**Task statement:**
Here the job is to return only the lines of the material, exactly, from the first one to the line with "You are a computer-use agent. The".

- Opening Delimiter -

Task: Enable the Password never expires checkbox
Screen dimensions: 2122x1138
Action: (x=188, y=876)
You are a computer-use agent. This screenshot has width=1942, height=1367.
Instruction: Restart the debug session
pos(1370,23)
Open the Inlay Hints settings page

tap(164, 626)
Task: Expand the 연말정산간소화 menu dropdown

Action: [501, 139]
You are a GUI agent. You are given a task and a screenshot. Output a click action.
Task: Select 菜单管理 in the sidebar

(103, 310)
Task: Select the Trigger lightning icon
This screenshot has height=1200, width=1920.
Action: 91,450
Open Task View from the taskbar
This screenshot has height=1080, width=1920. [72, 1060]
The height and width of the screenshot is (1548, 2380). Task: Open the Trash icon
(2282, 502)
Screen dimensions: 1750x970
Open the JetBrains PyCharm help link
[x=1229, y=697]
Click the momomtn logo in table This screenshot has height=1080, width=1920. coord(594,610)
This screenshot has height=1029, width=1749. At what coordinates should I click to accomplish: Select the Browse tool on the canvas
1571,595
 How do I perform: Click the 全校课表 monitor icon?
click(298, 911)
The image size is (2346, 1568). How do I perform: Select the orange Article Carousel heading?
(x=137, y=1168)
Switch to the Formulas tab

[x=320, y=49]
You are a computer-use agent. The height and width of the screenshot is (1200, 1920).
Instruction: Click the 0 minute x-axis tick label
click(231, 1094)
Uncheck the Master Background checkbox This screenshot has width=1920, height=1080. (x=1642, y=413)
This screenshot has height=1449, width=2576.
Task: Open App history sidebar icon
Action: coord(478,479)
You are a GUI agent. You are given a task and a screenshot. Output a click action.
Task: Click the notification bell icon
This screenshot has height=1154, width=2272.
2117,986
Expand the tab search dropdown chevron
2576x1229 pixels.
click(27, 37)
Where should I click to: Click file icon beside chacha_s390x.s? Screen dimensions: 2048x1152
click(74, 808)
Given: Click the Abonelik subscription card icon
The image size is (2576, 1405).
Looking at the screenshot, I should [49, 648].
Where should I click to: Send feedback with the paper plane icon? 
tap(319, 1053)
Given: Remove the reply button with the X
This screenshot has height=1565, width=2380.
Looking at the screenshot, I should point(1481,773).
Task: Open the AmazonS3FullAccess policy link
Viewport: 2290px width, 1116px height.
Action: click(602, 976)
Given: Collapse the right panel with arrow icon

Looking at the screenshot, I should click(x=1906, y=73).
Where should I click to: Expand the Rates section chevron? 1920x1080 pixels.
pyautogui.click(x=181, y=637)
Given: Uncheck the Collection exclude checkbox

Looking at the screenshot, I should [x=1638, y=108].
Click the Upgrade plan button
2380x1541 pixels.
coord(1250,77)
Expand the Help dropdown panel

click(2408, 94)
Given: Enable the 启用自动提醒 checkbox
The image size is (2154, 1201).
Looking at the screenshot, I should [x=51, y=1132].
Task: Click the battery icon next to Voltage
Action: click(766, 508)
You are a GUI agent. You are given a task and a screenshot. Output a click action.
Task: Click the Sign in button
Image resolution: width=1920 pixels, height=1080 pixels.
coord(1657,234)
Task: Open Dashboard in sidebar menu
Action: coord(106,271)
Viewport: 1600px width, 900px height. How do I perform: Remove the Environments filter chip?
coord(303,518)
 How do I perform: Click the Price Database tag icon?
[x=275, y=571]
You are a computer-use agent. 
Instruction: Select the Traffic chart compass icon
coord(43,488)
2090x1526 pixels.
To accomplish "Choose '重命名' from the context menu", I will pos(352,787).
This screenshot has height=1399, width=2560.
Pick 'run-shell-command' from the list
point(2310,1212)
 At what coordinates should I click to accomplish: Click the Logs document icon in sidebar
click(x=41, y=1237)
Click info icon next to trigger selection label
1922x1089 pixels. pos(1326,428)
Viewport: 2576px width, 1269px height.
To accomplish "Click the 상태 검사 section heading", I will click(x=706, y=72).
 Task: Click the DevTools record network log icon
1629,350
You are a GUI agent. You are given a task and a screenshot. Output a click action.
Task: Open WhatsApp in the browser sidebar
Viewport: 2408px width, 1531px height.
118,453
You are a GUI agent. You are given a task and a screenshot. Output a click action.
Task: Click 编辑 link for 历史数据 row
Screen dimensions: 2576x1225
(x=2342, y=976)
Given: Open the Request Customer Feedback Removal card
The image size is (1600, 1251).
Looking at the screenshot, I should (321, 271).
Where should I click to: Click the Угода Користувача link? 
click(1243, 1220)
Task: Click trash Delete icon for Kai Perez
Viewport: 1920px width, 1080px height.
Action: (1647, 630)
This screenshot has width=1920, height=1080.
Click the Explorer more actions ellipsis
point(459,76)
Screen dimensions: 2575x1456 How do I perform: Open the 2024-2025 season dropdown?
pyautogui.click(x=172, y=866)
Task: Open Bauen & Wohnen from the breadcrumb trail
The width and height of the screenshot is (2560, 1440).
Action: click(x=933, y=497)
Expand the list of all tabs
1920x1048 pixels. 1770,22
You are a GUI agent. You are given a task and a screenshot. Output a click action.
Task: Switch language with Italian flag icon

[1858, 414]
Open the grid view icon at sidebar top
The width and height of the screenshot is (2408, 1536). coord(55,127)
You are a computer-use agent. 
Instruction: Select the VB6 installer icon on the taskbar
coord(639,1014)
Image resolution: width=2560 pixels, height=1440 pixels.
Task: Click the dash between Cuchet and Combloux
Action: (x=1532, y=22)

- Closing Delimiter -

**Solution for this problem:**
Task: Enable the Password never expires checkbox
Screen dimensions: 2122x1138
Action: (x=188, y=876)
You are a computer-use agent. This screenshot has width=1942, height=1367.
Instruction: Restart the debug session
pos(1370,23)
Open the Inlay Hints settings page

tap(164, 626)
Task: Expand the 연말정산간소화 menu dropdown

Action: [501, 139]
You are a GUI agent. You are given a task and a screenshot. Output a click action.
Task: Select 菜单管理 in the sidebar

(103, 310)
Task: Select the Trigger lightning icon
This screenshot has height=1200, width=1920.
Action: 91,450
Open Task View from the taskbar
This screenshot has height=1080, width=1920. [72, 1060]
The height and width of the screenshot is (1548, 2380). Task: Open the Trash icon
(2282, 502)
Screen dimensions: 1750x970
Open the JetBrains PyCharm help link
[x=1229, y=697]
Click the momomtn logo in table This screenshot has height=1080, width=1920. coord(594,610)
This screenshot has height=1029, width=1749. At what coordinates should I click to accomplish: Select the Browse tool on the canvas
1571,595
 How do I perform: Click the 全校课表 monitor icon?
click(298, 911)
The image size is (2346, 1568). How do I perform: Select the orange Article Carousel heading?
(x=137, y=1168)
Switch to the Formulas tab

[x=320, y=49]
You are a computer-use agent. The height and width of the screenshot is (1200, 1920).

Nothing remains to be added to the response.